> _Excerpted text_
OpenSourceEcon / OGstoch-inc

Deterministic overlapping generations model with idiosyncratic stochastic income
2 stars 7 forks source link

Variable and function naming conventions and modularity #3

Open rickecon opened 7 years ago

rickecon commented 7 years ago

We should discuss naming convention of variables and how we want to structure the modularity of our functions as well as modules. @jorgebarro uses a convention of long descriptive names, whereas @jdebacker and @rickecon often use a shorter naming convention that is tied to the theoretical representation of the model.

Example: beta vs. discountFactor.

Also, we should discuss how to optimally divide up functions into Python modules as well as how to divide up functionality by functions.

jorgebarro commented 7 years ago

Regarding variable-naming, I propose that we choose longer, more descriptive names for at least two reasons. First, since we are open-sourcing the code, we want it to be as legible as possible to reduce the costs of learning the code. Second, with more descriptive names, we can speed up the collaborative development process by avoiding variable description scavenger hunts.

Stored data entries:

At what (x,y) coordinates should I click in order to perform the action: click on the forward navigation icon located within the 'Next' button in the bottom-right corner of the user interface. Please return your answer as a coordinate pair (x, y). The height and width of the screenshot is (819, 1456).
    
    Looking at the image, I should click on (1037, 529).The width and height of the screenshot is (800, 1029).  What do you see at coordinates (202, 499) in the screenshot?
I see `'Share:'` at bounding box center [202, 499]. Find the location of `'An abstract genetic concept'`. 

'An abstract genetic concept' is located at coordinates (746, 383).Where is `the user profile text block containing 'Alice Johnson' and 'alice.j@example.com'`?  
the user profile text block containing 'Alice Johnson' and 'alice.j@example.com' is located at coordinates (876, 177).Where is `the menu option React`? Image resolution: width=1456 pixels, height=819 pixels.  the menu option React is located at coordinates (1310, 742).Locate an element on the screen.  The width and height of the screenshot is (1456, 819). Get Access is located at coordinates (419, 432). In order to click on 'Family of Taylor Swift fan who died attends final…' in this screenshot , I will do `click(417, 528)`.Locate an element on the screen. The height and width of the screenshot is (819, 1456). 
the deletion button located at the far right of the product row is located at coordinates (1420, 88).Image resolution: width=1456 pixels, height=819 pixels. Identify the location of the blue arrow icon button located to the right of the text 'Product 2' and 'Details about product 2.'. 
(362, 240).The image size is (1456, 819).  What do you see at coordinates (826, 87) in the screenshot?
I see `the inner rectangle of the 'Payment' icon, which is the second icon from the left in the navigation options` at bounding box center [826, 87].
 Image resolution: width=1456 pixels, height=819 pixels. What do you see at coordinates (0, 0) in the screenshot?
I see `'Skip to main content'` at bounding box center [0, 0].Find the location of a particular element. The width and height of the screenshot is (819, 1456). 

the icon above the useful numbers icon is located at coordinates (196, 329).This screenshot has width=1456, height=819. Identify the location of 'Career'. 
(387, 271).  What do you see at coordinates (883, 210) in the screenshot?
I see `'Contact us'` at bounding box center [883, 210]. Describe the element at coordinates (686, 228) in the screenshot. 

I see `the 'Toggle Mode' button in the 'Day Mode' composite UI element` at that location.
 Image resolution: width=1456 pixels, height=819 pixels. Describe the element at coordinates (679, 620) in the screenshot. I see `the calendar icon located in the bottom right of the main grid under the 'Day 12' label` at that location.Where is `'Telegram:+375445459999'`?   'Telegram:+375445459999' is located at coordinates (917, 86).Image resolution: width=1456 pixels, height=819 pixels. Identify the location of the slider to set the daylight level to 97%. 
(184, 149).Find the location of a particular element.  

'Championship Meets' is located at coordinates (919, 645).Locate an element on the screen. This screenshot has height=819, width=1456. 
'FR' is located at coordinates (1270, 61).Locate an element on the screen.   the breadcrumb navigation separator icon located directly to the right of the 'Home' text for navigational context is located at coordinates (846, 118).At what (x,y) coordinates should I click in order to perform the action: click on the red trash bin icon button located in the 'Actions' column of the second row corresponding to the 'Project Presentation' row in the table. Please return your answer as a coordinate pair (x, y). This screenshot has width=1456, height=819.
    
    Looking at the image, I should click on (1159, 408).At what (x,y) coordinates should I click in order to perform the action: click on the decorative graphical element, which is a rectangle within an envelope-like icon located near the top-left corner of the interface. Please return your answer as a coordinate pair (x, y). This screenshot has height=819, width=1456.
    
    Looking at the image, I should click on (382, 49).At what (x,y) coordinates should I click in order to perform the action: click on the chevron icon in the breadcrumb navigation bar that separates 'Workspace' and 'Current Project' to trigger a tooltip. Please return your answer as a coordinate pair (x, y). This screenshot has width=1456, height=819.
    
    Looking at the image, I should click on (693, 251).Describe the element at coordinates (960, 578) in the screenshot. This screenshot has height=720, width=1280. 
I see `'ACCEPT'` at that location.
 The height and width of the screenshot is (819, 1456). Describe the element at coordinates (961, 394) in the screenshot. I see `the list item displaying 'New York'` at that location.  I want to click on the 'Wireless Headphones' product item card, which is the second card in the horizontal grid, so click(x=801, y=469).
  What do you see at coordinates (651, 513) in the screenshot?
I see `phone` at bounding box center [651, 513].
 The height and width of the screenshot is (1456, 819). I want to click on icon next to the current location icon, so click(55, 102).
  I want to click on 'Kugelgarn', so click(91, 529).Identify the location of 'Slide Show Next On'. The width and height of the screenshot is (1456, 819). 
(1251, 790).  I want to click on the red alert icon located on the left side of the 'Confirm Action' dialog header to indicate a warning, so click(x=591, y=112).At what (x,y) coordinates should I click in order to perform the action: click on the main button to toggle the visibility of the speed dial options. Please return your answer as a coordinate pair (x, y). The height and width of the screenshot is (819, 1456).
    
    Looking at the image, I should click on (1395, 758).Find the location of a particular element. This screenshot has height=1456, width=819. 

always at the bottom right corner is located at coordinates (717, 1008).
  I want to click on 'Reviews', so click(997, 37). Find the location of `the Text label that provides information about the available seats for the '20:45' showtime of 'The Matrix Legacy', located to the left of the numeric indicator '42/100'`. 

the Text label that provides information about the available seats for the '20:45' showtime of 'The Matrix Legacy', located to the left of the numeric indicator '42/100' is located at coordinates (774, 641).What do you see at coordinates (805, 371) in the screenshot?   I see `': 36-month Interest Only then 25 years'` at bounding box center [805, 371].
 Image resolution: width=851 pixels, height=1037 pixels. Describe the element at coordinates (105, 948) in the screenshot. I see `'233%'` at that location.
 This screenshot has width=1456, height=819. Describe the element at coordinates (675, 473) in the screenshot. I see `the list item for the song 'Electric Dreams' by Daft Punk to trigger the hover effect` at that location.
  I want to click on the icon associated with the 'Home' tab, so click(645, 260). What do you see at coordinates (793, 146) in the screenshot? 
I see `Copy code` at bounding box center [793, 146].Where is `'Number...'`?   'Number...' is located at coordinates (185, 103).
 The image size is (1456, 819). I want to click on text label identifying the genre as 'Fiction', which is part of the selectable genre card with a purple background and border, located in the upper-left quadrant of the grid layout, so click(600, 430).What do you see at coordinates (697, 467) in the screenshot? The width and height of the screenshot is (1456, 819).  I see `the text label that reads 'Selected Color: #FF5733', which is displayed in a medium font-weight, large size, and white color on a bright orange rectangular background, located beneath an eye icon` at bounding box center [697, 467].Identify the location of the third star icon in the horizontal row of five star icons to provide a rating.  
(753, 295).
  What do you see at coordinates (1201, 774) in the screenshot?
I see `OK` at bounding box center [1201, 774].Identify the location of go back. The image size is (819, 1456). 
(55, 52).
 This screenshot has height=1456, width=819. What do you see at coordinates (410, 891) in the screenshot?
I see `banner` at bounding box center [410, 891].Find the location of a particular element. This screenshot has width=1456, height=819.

> _Written exercise_
Duplicate the naming-conventions thread in full, word for word. The items were taken from a different source than the naming-conventions thread.

> _Answer below_
OpenSourceEcon / OGstoch-inc

Deterministic overlapping generations model with idiosyncratic stochastic income
2 stars 7 forks source link

Variable and function naming conventions and modularity #3

Open rickecon opened 7 years ago

rickecon commented 7 years ago

We should discuss naming convention of variables and how we want to structure the modularity of our functions as well as modules. @jorgebarro uses a convention of long descriptive names, whereas @jdebacker and @rickecon often use a shorter naming convention that is tied to the theoretical representation of the model.

Example: beta vs. discountFactor.

Also, we should discuss how to optimally divide up functions into Python modules as well as how to divide up functionality by functions.

jorgebarro commented 7 years ago

Regarding variable-naming, I propose that we choose longer, more descriptive names for at least two reasons. First, since we are open-sourcing the code, we want it to be as legible as possible to reduce the costs of learning the code. Second, with more descriptive names, we can speed up the collaborative development process by avoiding variable description scavenger hunts.